§ **Input**
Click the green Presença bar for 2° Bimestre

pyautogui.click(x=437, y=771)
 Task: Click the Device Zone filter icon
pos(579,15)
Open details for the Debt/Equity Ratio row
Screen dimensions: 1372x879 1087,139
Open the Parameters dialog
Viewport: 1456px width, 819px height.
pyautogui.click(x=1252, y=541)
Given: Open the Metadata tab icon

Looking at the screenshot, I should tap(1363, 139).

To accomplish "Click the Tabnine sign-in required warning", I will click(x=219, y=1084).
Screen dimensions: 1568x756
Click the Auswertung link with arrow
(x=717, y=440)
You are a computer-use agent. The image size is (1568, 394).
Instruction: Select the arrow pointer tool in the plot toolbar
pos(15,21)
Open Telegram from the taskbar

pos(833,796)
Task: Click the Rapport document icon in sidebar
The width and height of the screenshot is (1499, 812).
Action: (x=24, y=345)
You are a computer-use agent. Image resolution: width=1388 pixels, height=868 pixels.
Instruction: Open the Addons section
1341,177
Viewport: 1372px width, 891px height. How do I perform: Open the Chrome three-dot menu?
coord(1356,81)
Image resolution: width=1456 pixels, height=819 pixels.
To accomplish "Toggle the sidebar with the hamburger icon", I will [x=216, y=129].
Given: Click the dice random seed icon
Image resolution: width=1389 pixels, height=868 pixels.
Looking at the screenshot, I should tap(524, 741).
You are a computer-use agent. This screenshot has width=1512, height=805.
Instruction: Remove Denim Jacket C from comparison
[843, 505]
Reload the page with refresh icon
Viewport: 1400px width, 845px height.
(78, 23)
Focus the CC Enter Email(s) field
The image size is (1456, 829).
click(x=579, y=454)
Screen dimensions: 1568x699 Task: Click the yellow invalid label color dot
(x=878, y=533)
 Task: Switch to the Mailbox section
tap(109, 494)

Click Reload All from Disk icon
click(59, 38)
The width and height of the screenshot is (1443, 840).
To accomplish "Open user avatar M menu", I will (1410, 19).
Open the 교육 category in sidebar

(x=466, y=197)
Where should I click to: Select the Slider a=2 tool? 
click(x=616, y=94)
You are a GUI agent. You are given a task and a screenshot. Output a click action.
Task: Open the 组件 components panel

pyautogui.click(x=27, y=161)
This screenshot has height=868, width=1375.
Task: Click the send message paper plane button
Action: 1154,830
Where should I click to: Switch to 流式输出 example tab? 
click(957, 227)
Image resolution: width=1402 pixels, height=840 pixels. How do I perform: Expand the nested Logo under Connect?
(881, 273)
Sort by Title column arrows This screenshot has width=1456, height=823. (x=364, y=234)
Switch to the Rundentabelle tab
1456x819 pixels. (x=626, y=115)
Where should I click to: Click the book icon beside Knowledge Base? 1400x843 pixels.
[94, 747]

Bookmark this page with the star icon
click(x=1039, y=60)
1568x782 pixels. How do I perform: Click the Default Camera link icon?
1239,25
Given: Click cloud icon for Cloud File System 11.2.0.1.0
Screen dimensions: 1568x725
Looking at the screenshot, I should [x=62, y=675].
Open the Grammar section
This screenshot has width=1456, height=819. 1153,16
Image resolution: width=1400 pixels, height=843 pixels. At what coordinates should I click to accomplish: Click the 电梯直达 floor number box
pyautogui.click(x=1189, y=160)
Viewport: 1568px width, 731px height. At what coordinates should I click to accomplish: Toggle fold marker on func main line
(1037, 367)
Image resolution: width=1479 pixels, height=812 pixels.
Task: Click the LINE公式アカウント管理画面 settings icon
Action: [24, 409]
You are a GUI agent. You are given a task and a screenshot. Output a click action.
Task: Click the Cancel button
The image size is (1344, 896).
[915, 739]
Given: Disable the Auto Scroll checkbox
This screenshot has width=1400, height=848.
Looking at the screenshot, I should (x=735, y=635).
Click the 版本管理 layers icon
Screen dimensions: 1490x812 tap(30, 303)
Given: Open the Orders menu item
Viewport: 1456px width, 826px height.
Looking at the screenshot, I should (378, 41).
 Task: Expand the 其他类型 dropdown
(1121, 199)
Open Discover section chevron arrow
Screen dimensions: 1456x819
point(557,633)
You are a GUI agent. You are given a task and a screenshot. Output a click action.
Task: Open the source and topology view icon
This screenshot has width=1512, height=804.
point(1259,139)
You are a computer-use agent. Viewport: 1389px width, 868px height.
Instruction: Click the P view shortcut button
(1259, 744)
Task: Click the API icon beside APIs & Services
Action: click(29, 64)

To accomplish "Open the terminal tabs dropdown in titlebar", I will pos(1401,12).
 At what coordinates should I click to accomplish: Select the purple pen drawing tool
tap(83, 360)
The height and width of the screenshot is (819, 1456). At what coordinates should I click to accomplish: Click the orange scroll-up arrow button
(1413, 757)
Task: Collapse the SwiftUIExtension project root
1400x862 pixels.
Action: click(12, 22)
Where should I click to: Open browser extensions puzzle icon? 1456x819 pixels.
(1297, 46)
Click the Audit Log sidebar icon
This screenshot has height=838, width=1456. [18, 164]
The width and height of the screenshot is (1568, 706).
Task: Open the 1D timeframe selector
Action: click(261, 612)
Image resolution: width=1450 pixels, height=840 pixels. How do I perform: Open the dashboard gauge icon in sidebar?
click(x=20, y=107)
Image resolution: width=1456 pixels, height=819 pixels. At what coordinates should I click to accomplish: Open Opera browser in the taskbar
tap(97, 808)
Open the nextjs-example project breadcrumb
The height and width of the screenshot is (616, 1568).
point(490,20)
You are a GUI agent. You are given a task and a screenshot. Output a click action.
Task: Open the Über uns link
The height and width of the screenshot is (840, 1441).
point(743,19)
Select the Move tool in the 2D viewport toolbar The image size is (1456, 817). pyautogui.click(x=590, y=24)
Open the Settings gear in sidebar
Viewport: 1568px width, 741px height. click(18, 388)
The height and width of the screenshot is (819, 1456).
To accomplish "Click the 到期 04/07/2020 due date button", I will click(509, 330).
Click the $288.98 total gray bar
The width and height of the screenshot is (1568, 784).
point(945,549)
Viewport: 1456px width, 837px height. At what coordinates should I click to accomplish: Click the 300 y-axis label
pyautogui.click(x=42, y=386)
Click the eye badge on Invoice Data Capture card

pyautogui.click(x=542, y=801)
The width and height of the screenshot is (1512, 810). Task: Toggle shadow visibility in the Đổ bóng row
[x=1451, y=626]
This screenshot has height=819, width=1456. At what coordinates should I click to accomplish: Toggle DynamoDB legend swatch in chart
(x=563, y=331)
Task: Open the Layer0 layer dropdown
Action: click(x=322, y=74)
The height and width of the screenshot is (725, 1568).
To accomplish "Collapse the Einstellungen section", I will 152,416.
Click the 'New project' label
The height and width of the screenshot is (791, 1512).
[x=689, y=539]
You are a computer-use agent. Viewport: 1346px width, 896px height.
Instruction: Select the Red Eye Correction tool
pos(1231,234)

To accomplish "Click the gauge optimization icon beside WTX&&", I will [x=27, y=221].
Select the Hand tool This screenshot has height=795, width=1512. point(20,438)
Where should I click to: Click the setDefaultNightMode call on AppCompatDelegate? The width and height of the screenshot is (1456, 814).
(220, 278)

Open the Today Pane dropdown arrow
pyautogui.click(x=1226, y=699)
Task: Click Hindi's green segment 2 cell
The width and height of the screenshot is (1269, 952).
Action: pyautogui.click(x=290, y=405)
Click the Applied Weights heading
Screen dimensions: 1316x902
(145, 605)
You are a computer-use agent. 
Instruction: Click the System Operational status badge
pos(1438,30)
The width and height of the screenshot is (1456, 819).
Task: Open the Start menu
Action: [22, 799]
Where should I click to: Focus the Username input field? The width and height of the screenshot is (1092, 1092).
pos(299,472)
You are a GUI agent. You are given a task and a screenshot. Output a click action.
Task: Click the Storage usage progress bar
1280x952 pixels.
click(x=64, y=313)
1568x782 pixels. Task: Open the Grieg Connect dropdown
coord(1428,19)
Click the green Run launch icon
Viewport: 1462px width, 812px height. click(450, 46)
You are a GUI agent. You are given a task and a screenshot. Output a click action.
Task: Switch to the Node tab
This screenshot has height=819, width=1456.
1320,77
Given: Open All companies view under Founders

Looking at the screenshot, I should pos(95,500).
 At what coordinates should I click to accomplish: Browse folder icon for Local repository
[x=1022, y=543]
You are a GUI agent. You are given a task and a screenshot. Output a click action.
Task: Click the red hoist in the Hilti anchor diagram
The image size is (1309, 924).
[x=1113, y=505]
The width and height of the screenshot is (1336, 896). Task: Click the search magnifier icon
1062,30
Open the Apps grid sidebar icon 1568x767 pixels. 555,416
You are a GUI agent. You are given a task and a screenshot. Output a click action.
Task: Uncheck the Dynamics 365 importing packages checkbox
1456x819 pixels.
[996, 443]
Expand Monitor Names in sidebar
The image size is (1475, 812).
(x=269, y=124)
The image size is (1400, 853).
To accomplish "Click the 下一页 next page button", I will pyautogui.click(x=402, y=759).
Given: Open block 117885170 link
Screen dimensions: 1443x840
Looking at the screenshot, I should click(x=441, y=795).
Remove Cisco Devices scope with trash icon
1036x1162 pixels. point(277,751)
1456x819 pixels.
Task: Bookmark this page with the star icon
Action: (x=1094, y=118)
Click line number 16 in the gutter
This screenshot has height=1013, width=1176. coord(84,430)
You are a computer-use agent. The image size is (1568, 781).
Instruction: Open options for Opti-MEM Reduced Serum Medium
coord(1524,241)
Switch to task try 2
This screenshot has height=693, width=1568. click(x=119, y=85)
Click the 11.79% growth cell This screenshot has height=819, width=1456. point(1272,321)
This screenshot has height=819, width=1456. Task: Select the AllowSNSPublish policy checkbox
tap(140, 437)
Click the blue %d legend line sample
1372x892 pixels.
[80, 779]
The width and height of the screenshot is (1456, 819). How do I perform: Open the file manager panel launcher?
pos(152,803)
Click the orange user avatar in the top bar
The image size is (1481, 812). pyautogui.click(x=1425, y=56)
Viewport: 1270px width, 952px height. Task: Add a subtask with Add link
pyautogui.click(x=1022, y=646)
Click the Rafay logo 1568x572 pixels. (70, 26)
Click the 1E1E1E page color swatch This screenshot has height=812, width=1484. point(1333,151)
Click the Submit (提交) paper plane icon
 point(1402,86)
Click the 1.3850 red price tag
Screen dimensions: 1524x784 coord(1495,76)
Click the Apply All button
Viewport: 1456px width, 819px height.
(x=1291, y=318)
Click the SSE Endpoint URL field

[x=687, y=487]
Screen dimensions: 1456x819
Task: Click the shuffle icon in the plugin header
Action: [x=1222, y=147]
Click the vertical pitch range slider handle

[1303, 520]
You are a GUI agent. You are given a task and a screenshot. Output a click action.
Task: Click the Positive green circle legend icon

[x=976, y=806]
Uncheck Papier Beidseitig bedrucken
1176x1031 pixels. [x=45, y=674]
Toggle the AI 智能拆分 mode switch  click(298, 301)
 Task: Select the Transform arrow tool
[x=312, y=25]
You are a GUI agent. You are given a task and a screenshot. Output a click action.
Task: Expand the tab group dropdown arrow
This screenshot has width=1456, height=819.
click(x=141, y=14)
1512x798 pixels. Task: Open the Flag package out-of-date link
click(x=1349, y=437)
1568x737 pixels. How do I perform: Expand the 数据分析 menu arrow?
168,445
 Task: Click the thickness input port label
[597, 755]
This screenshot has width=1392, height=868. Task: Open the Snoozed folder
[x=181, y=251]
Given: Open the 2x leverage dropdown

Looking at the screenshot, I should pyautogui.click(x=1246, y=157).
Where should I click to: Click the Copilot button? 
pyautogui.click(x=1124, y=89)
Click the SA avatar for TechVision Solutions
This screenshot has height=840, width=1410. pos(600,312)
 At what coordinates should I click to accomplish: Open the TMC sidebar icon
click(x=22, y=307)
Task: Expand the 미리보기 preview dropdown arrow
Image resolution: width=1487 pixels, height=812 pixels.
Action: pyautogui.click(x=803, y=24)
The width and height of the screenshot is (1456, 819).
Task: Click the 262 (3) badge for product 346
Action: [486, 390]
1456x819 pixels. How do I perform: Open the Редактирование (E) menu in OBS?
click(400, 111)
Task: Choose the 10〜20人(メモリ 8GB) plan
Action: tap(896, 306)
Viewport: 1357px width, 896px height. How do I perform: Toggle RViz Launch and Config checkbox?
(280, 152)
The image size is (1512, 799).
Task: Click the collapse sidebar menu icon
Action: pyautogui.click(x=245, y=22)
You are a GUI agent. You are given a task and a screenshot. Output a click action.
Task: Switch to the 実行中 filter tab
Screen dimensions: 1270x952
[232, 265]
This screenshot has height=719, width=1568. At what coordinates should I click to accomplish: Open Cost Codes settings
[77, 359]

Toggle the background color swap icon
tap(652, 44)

§ **Activity**
The word "will" is the filter: copy every line of the listing above that contains it.

§ **Answer to the problem**
To accomplish "Click the Tabnine sign-in required warning", I will click(x=219, y=1084).
To accomplish "Toggle the sidebar with the hamburger icon", I will [x=216, y=129].
To accomplish "Open user avatar M menu", I will (1410, 19).
To accomplish "Open the terminal tabs dropdown in titlebar", I will pos(1401,12).
To accomplish "Click the 到期 04/07/2020 due date button", I will click(509, 330).
To accomplish "Collapse the Einstellungen section", I will 152,416.
To accomplish "Click the gauge optimization icon beside WTX&&", I will [x=27, y=221].
To accomplish "Click the 下一页 next page button", I will pyautogui.click(x=402, y=759).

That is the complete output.